El amor verdadero, puro y eterno que Dios nos ofrece, nos llama a amar sin condiciones a nuestros semejantes, sin límites y sin dobleces; reflejando su ternura, su verdad, su sacrificio y su paz en cada acción, más allá de las emociones pasajeras del mundo.
“Queridos hermanos, si Dios nos amó de esta manera, también nosotros debemos amarnos unos a otros…” (1 Jn 4, 11- 18)
El mensaje de la primera carta de San Juan (4, 11-18), nos lleva a advertir la profundidad y seriedad con la que él aborda el tema del amor. En nuestra sociedad actual, la palabra «amor» ha perdido en gran medida su verdadero significado. Se ha diluido en emociones efímeras, en sensaciones pasajeras o en un simple «sentir bonito», olvidando la esencia profunda y trascendental de este don divino. Decir «te amo» es un acto cargado de belleza, pero para que esas palabras sean verdaderamente significativas, deben estar acompañadas de una serie de condiciones. La palabra con la que solemos definir el amor humano es un tesoro tan delicado que requiere ser manejado con extrema cautela, con una prudencia que honre su pureza, con un respeto profundo por su esencia, con gran sabiduría y, sobre todo, con una verdad absoluta que no permita distorsionarlo ni vaciarlo de su profundo significado.
En la primera carta de San Juan (4, 11-18), se nos revelan algunas señales del amor genuino:
El amor de Dios hacia nosotros, que se revela en la entrega de su Hijo Jesucristo, es la máxima expresión de amor. Este amor no es abstracto ni lejano, sino que tiene un rostro concreto: el rostro de la cruz, el rostro del sacrificio, de la entrega absoluta.

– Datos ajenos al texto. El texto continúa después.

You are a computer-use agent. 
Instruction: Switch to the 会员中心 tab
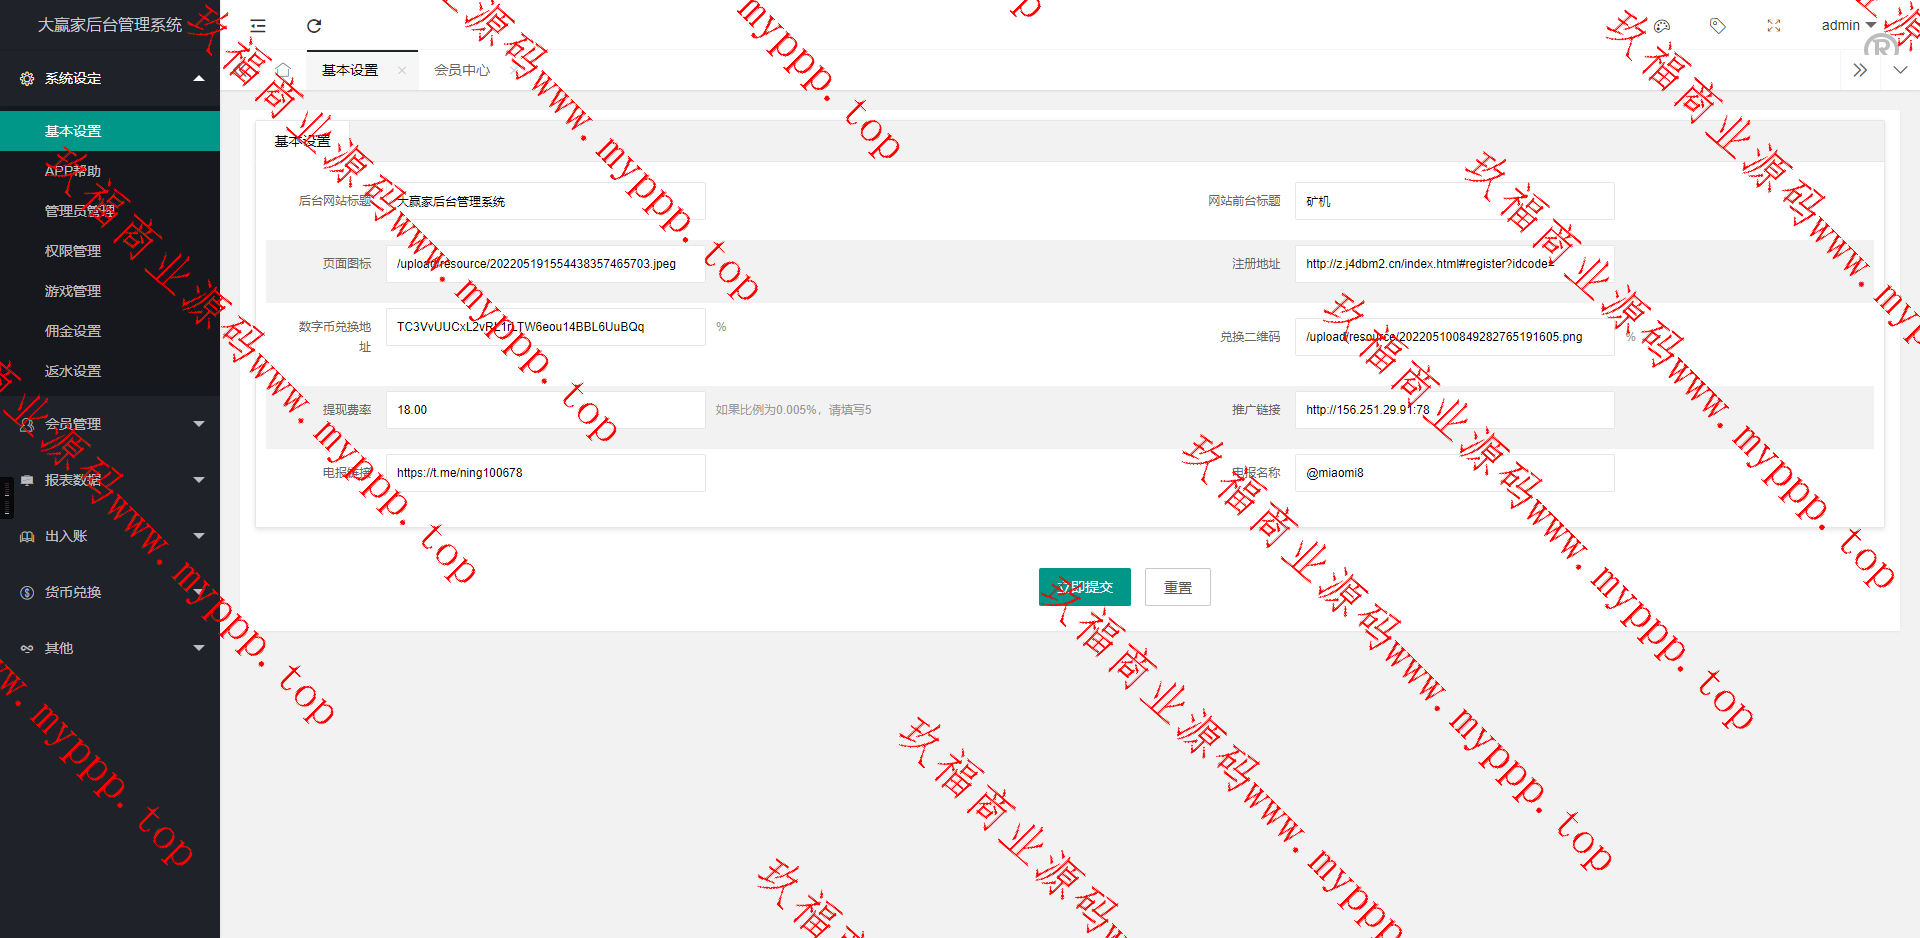point(462,70)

El amor verdadero se manifiesta en la pasión de Cristo, en su vida entregada por nosotros.
No amamos solo con nuestras propias fuerzas, ni con el limitado amor que proviene de nuestros deseos o emociones. El amor cristiano no surge de nosotros mismos, sino que es el amor de Dios el que se irradia a través de nosotros, gracias a la acción del Espíritu Santo. Es en Él que encontramos la fuente infinita que nos impulsa a amar.
El amor que se fundamenta en Dios es un amor que da paz, una paz profunda. El amor cristiano lleva consigo una serenidad que no se opone a la conciencia ni a la razón. No es un amor que se esconde ni que teme la mirada divina. Todo lo contrario, es un amor transparente, que se alinea con la voluntad de Dios y que nos conduce a una vida de armonía y equilibrio.
El amor que debemos cultivar es un amor que no hace distinciones, que no establece barreras ni prejuicios. El llamado a amarnos unos a otros es universal y sin condiciones, amar según Dios y buscar el bien de todos los que comparten nuestro camino en este mundo.
Este es el amor que nos invita a vivir San Juan: un amor que es verdadero, puro, incondicional y eterno, un amor que trasciende nuestra limitada capacidad humana y se convierte en un reflejo del amor divino. El amor de Dios se derrama sobre nosotros para que, a su vez, lo compartamos generosamente con los demás.
Plegaria para hoy
Señor, fuente de todo amor verdadero, te agradecemos por el don inmenso de tu amor, que nos da fuerza, esperanza y paz. Te pedimos que nos guíes para que nuestras palabras y acciones reflejen la pureza y la profundidad de tu amor. Ayúdanos a amar con sabiduría, con respeto y, sobre todo, con la verdad que viene de ti. Que podamos ser instrumentos de tu paz en este mundo, amando según la pureza del amor que el mismo Cristo nos enseñó. Amén.